这个角色并不轻松。为了保持这个姿势,陆寒洲自己往往也睡不踏实。他需要控制自己的动作幅度,避免无意中挤到她或改变支撑角度;他需要在她因不适而微微动弹时,立刻清醒,调整自己的姿势以适应她的变化;他需要在她起夜时,迅速抽身扶她,然后在她返回后,重新建立那个精密的“支撑结构”。
一夜下来,他的睡眠同样支离破碎,肩臂和腰部因为长时间维持固定姿势而酸胀。但他从未流露过一丝不耐。白天,他会抽空进行一些拉伸和力量训练,以保持身体能够持续胜任夜间的“支撑任务”。他甚至会和护士讨论,如何优化这个姿势以减少双方的疲劳。
有时,沈清辞在朦胧中感受到他在身后因长时间不动而微微僵硬,便会极轻地动一下,低声道:“寒洲,你转过去睡会儿吧,我没事。”
陆寒洲的回答通常是收紧一下环住她的手臂,或者用下巴蹭蹭她的发顶,声音带着浓重的睡意却异常清晰:“不用管我,睡你的。” 仿佛维持这个姿势是他的本能,无需思考,也不容置疑。
漫漫长夜,他们在宽大的床上,以一种近乎连体婴般的姿态依偎着。沈清辞的睡眠依然浅而短,被尿意、胎动、身体的酸痛和呼吸的憋闷不断打断。但每一次从短暂昏沉或不适中醒来,后背总能感受到那片坚实温暖的依靠,颈下是调整到刚好角度的臂弯,耳畔是他平稳悠长的呼吸。这份无声的、持续的承托,比任何安眠药都更能安抚她焦躁的神经和不适的躯体。
她知道,她不是在独自承受这份沉重。有一个人,正用他自己的睡眠和舒适作为代价,换取她片刻的安宁。这份认知,让每一次呼吸的困难、每一次姿势的调整、每一次夜间的醒来,都带上了一种相依为命的深沉意味。
曙光微露时,沈清辞又一次从浅眠中醒来,身体各处叫嚣着不适。她刚想悄悄挪动一下发麻的腿,身后的人似乎立刻感知到了,环在她腹部的手轻轻拍了拍,像是安抚,然后他小心地、同步地调整了自己的姿势,让她的腿能在他腿间找到一个更舒服的缝隙。

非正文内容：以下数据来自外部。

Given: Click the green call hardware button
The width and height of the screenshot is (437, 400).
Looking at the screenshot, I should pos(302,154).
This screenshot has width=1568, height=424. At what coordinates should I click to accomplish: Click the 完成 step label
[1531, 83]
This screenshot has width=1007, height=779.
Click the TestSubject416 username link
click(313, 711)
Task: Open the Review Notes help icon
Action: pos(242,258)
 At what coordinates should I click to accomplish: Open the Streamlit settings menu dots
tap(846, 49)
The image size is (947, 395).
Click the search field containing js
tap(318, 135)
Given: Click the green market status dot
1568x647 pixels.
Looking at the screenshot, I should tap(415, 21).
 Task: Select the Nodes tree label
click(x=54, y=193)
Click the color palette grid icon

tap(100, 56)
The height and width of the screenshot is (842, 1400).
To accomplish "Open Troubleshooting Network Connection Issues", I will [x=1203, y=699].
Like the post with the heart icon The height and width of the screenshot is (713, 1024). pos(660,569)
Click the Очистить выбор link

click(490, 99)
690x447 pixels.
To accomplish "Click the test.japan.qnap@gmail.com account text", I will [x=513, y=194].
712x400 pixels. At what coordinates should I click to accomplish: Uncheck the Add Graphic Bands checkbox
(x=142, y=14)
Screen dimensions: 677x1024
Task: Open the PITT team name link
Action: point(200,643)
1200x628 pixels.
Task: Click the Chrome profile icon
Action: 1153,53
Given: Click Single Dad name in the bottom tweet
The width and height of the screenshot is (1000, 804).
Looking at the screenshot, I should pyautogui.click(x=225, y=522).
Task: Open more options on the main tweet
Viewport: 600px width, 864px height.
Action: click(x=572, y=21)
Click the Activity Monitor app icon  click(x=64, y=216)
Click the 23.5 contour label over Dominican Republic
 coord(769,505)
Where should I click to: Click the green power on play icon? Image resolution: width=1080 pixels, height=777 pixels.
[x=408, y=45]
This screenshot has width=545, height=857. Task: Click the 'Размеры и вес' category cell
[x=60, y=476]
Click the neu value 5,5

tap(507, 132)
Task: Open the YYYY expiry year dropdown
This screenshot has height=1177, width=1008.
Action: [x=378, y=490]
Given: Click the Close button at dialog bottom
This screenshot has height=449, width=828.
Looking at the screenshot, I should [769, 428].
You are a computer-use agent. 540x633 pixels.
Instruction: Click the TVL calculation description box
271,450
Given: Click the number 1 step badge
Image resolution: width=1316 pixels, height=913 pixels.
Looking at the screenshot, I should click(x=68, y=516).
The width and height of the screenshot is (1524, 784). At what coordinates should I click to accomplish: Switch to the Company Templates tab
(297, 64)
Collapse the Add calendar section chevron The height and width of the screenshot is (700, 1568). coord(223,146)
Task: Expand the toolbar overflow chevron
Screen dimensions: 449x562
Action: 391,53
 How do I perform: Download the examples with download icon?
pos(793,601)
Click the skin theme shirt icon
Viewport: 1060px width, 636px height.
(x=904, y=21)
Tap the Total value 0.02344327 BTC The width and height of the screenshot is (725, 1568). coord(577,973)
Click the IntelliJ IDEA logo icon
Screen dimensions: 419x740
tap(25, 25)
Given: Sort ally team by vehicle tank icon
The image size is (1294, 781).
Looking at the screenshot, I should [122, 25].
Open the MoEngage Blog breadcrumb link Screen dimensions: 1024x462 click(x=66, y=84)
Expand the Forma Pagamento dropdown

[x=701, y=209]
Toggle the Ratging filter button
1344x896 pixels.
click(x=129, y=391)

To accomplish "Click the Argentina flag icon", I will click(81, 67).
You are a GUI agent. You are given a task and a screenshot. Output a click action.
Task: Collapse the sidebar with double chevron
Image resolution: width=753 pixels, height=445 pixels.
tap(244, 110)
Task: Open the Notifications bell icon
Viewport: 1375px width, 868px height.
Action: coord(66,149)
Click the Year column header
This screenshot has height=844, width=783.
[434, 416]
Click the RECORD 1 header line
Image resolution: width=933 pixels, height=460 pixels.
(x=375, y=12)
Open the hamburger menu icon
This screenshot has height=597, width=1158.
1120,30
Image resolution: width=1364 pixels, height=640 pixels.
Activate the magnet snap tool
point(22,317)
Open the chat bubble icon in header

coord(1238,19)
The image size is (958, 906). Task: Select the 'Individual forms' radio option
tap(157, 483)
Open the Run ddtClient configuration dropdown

沈清辞没有回头,只是将脸更深地埋进他臂弯与枕头构成的柔软角落,嘴角在晨曦微光中,轻轻弯起一个疲惫却无比安心的弧度。睡眠的挑战依然严峻,长夜依然难熬,但有了这个专属的“人肉靠枕”,至少这颠簸的航程里,她始终被稳稳地锚定在最温暖的港湾。在这段身体极度不便的时光里,最深沉的爱意,或许就化作了每一个夜晚,那无声而坚定的、血肉筑成的支撑。